# faire de l'ordinateur



## mickaël

Hola:

¿Cómo se diría en castellano: *"faire de l'ordinateur"?
*¿Usar/utilizar el ordenador/la computadora?
¿Estar en el ordenador?

Gracias


----------



## Víctor Pérez

Hola *Mickaël*:

En efecto, *faire de l'ordinateur* puede ser *usar *o *utilizar *el ordenador. También *trabajar *con el ordenador o incluso *estar *(dentro) en/con el ordenador. Todo eso es posible.


----------



## mickaël

Eh bien, ça en fait des possibilités !  Merci bien Víctor.


----------



## KaRiNe_Fr

Salut mickaël,

N'as-tu pas l'impression que « _faire _de l'ordinateur » n'est pas très français ? 
Comme Víctor, je dirais « Je _suis _devant mon ordinateur » ou « Je _travaille _sur mon ordinateur », ou encore « Je _joue _/ sur mon / à l' / ordinateur »... etc mais jamais je « _fais _» de l'ordinateur, non, je ne crois pas...
 (par contre « je fais du tricot », oui !  Même si c'est faux... )


----------



## Víctor Pérez

Salut *Karine *,

Tout à fait d'accord avec toi mais, bon gré mal gré, nous devons accepter le langage de la rue, ou plutôt, celui des cyber cafés...


----------



## mielyazabache

Ah, merci Karine ! 

Je n'ai pas osé relever de peur de passer pour une vieille barbe... 

Mais je suis absolument de ton avis. No me suena en absoluto...


----------



## KaRiNe_Fr

J'accepte Víctor, surtout que le verbe faire est passe-partout !
Mais pour être plus précis, d'autres verbes existent, pourquoi ne pas les utiliser ?
Je n'entends pas « faire de l'ordinateur » là où je vis, mais il est vrai que j'ai quitté les campus depuis un bail ! 

 Edit : mielyazabache, je n'ai pas de barbe non plus, jeune ou vieille !

____________________

▸ **CONSIGNE**
Dans la discussion sur « faire de l'ordinateur », quel verbe KaRiNe_Fr qualifie-t-elle de passe-partout ?

▸ **DONNÉES ENREGISTRÉES**

____________________

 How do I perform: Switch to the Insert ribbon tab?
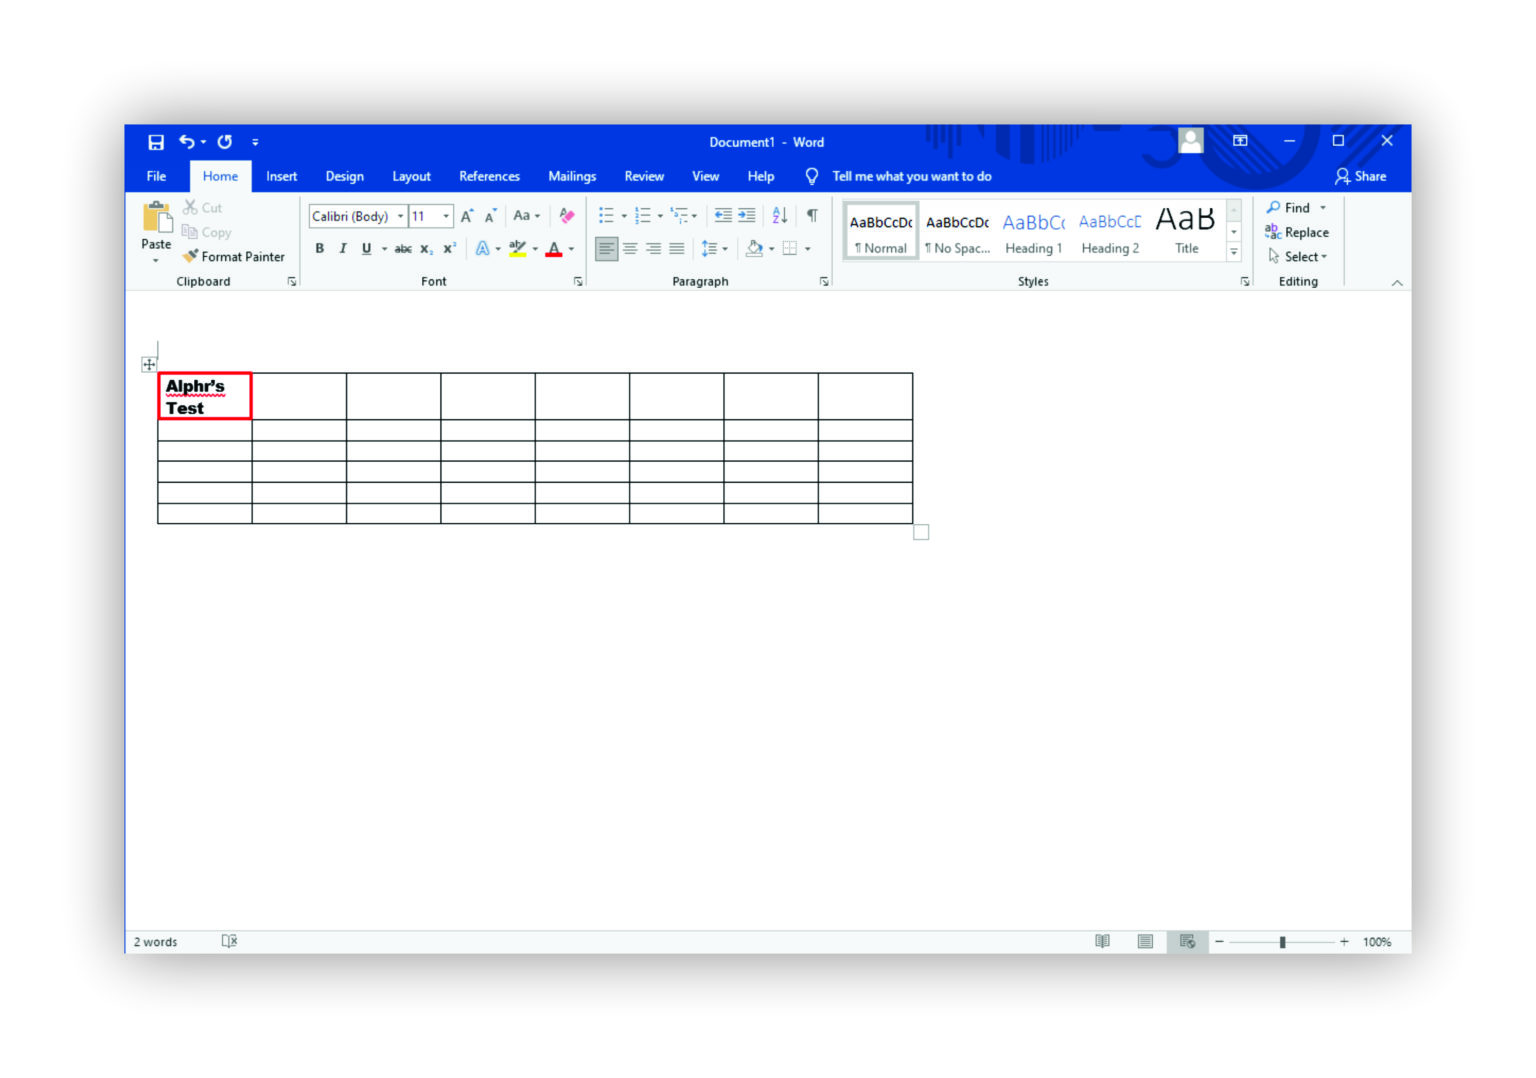281,176
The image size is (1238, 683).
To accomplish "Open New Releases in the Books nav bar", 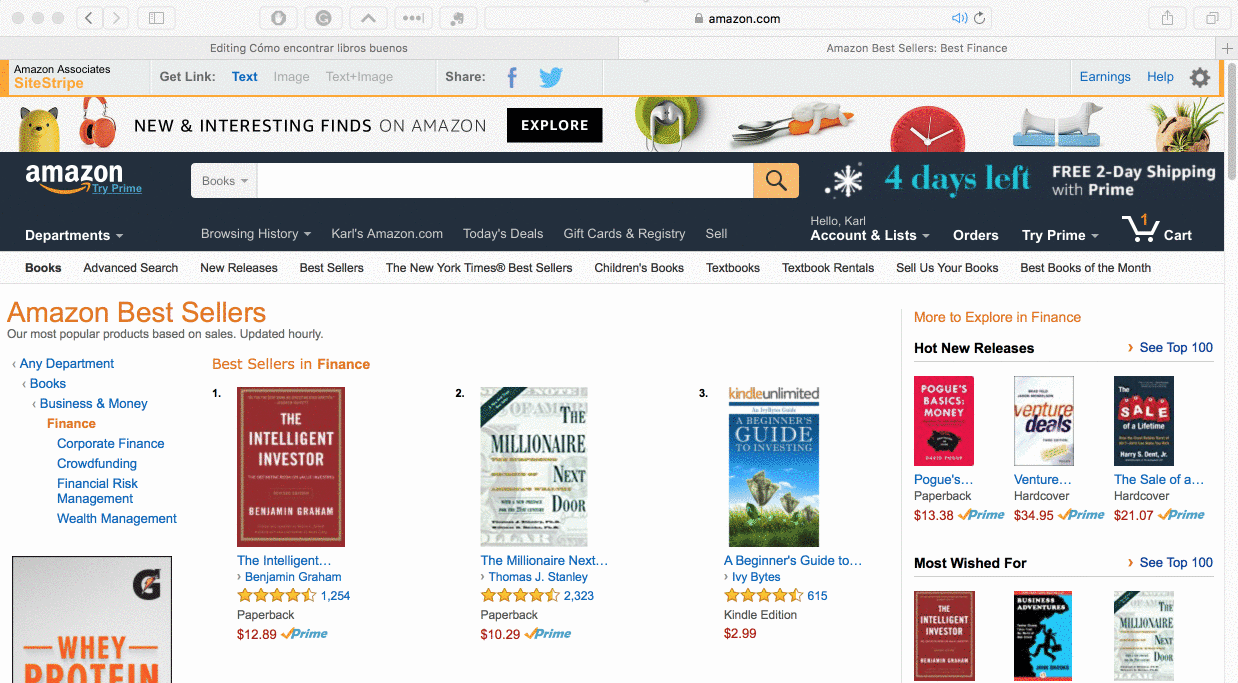I will tap(239, 268).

____________________

▸ **RÉSULTAT OBTENU**
Le verbe faire.